(Written exercise 1) Please copy the slack-client issue from "lightbody commented 4" to "pool of resources.", substituting "auth token" for "access token".
(Written exercise 2) Extend the slack-client issue on resource starvation by writing what follows its final sentence.

(Source)
HubSpot / slack-client

An asynchronous HTTP client for Slack's web API
Apache License 2.0
115 stars 53 forks source link

Expected usage / lifecycle? #170

Closed lightbody closed 7 months ago

lightbody commented 4 years ago

We recently discovered that our use of this library was leading to eventual resource starvation ("too many files"). In short, each call to SlackClientFactory.create() results in 5 additional epoll/kqueue entries in lsof. This makes sense of course, since any API client needs a pool of connections to make service calls.

The issue is that the ergonomics of the API lead you down the path of creating a SlackClient per user / access token. In some cases you'll have a single bot access token shared across all your users, but in other cases you'll have an access token per user. In the latter, you can end up with an ever-growing set of separate NingAsyncHttpClient instances. While they all share the same NioHttpClient.Factory, they appear to each create their own pool of resources.

So without calling SlackClient.close(), which isn't mentioned in the readme, you can easily end up with resource starvation.

(Source records)
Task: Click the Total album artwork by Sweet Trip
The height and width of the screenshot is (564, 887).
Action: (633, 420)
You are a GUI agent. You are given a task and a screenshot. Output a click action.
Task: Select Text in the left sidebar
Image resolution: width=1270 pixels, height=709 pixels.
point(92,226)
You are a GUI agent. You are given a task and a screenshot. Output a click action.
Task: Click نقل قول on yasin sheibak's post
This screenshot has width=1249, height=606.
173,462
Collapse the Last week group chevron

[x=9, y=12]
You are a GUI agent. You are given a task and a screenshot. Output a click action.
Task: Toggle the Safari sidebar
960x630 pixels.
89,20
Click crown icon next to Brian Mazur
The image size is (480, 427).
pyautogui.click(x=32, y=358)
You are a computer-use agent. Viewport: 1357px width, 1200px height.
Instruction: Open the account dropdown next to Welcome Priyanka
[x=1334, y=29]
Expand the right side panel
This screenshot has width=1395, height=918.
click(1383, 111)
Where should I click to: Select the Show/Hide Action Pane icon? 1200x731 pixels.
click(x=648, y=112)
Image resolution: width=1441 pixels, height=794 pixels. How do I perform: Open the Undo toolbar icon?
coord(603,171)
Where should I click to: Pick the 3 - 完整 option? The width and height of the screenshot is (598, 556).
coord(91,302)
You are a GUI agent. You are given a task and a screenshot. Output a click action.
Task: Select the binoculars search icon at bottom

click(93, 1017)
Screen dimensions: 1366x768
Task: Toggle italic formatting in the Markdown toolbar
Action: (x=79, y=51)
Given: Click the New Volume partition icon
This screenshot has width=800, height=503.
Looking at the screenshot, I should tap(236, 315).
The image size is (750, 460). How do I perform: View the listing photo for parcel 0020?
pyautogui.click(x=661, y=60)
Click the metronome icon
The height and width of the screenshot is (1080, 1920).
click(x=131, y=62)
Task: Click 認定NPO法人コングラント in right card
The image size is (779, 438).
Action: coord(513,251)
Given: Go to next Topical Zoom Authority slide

(Exercise output 1)
lightbody commented 4 years ago

We recently discovered that our use of this library was leading to eventual resource starvation ("too many files"). In short, each call to SlackClientFactory.create() results in 5 additional epoll/kqueue entries in lsof. This makes sense of course, since any API client needs a pool of connections to make service calls.

The issue is that the ergonomics of the API lead you down the path of creating a SlackClient per user / auth token. In some cases you'll have a single bot auth token shared across all your users, but in other cases you'll have an auth token per user. In the latter, you can end up with an ever-growing set of separate NingAsyncHttpClient instances. While they all share the same NioHttpClient.Factory, they appear to each create their own pool of resources.

(Exercise output 2)
I'd be happy to help modify the docs/readme to be clearer, but my first question is: what is the correct way to instantiate a SlackClient? Should multi-tenant services keep caches of them per user? Should we create and close one for every request that we handle? Although I've submitted a bunch of patches, I haven't looked closely at this part of the code before now. I'll keep investigating, but any feedback on proper usage lifecycle would be really helpful.

Thanks.

lightbody commented 4 years ago

Oops, I should add: even bot access tokens will require unbounded calls to the factory create(), if you have many users across many Slack workspaces. It's just made even worse if you require user access tokens.

szabowexler commented 4 years ago

Interesting. So full disclosure: it sounds like you're using the client to do something which I haven't had personal experience with (which is probably part of why the ergonomics may be awkward). The client itself inherits from Closeable (and by extension AutoCloseable), so the idea is that clients should stick around only as long as they are necessary. I think the implicit idea behind the current design is that if you have long lived clients, you will have a relatively small number of them, and if you have short lived clients, then it's not an issue if you're opening/closing them frequently.

I don't think we have any internal use cases where we have many long lived clients atm (and because we use Guice extensively internally, auto-closeables are automatically closed by our cleanup which I'm guessing guards us from that leak).

Naively, it sounds like what might be missing in the API is some sort of configuration hint that allows you to suggest you want to use a single set of resources across multiple clients. Though while that might protect you from starvation, you might also run into nasty tuning issues and lack of fairness (i.e. local starvation in a specific client).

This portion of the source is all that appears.